In recent days, many tech blogs have written about a distributed attack targeting WordPress and other content management systems. This brute-force attack focuses on compromising sites that use the admin user account. The attack is notable for its scale, as many hosts have seen reported degraded performance resulting from it.
There are plugin solutions, such as Limit Login Attempts, that can mitigate the effectiveness of this attack, but I wanted a solution that didn’t let the flood of attempts ever reach my server’s PHP processor. On this approach, there are numerous tutorials that recommend restricting access to wp-login.php
and the entire wp-admin
directory. This approach is problematic because WordPress’ Ajax endpoint exists within the wp-admin
directory, so it must be publicly accessible for many themes and plugins to function properly.

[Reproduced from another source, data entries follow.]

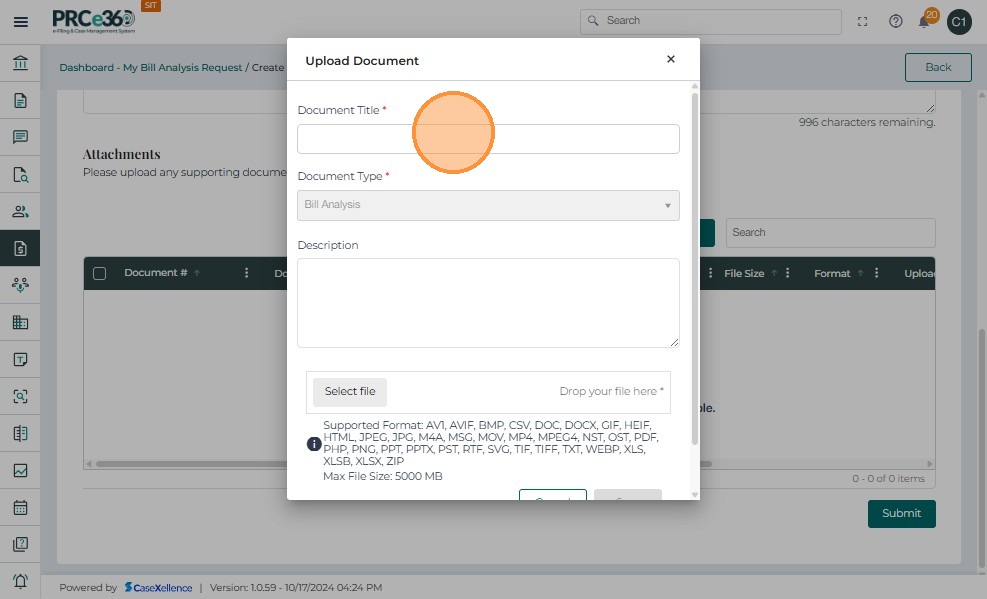987x599 pixels.
Task: Open the chat messages sidebar icon
Action: (20, 137)
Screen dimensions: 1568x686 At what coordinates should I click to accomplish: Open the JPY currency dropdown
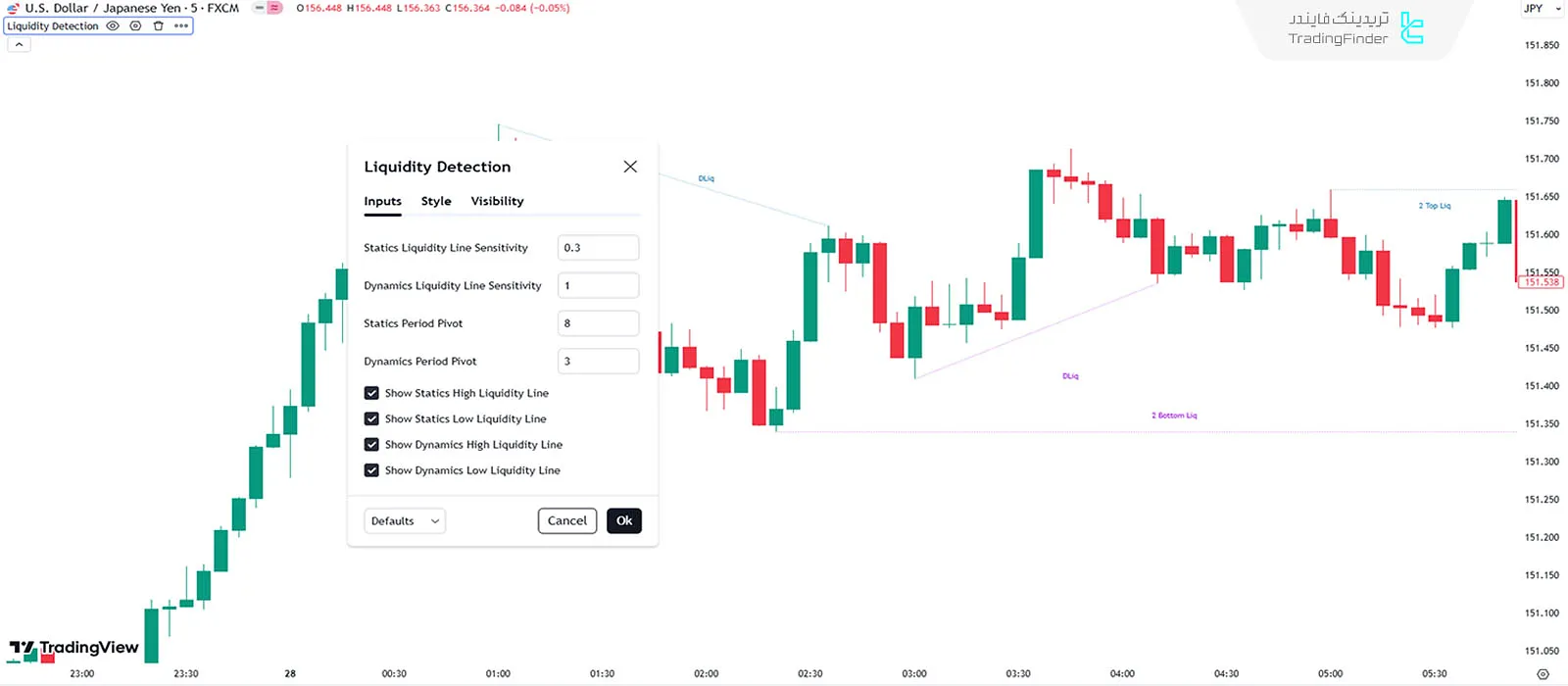pos(1541,9)
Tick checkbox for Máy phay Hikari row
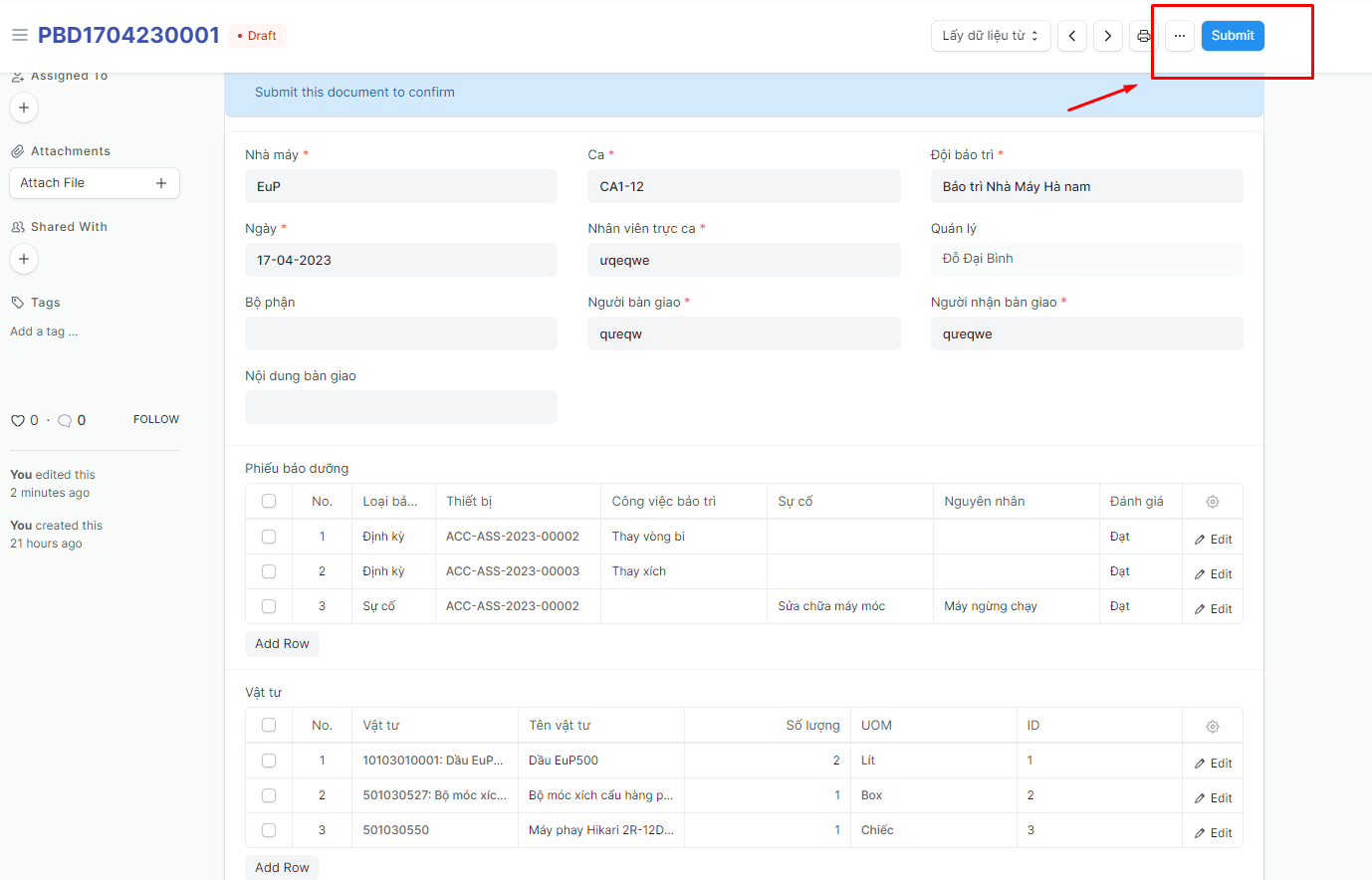 coord(269,830)
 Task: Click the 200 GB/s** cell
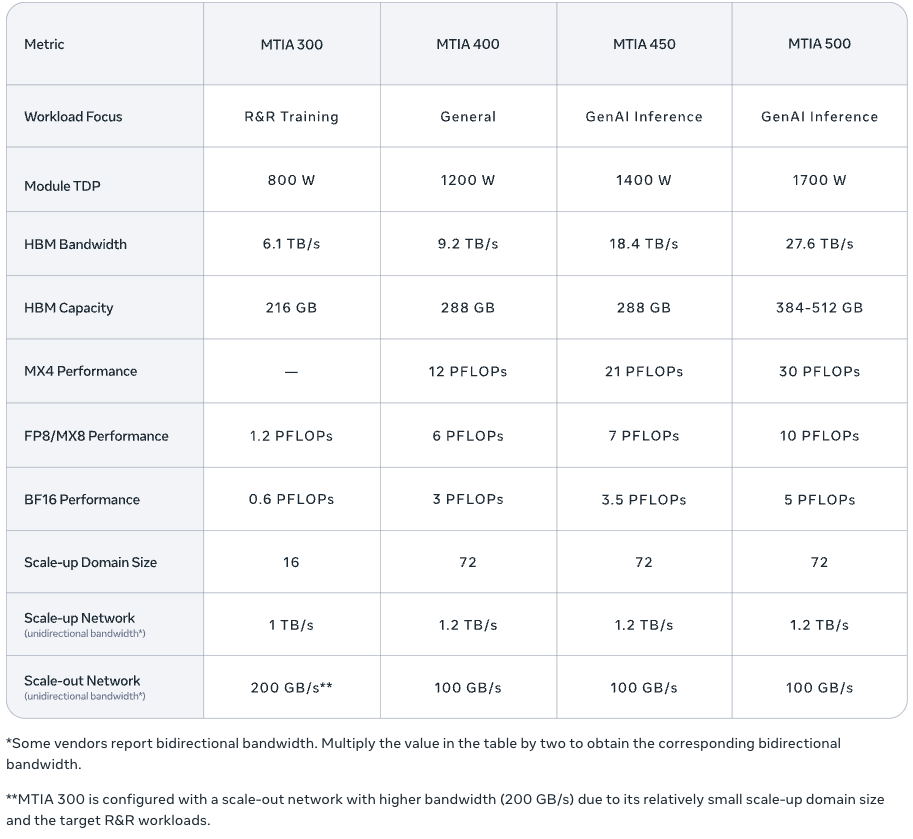[x=291, y=688]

Since this latest attack targets wp-login.php
, I opted to place that file behind basic access authentication by modifying my server’s nginx configuration. This is a single-user site, so I don’t need to worry about managing users at both the server and WP levels.
location ~* /wp-login.php {
auth_basic "erick t. hitter WordPress Network Login";
auth_basic_user_file PATH_TO_AUTH_FILE;
PHP_CONFIGURATION
}
The ~*
tells nginx to match all requests for wp-login.php
regardless of casing (WP-LOGIN.php
, WP-login.php
, etc.), and also without regard to the directory the request was made to. I took this approach because my access logs revealed many requests to wp-login.php
in directories that didn’t exist, likely the bots’ attempt to uncover all possible locations for the file.
In the above example, PHP_CONFIGURATION
is replaced with whatever directives your configuration needs to pass PHP requests to the processor; in my case, I’m using PHP-FPM, and those settings appear there. It is necessary to redeclare these configuration settings within this new location
block since the existing declarations won’t be applied to requests handled by this new location
block.
Beyond ensuring that the Ajax endpoint is accessible, protecting only wp-login.php
also restricts this extra security step to login requests alone. Once I’ve logged in, and for as long as I remain logged in, I’m not prompted to provide the HTTP authentication credentials again. In other words, additional security without too great an annoyance for me.
To be clear, this change constitutes just one element of the login protections employed on my multisite network. The admin user doesn’t exist, I use a very strong password, and I’ve enabled a two-factor authentication plugin.
What are you doing to ensure your WordPress setup isn’t compromised by this latest attack?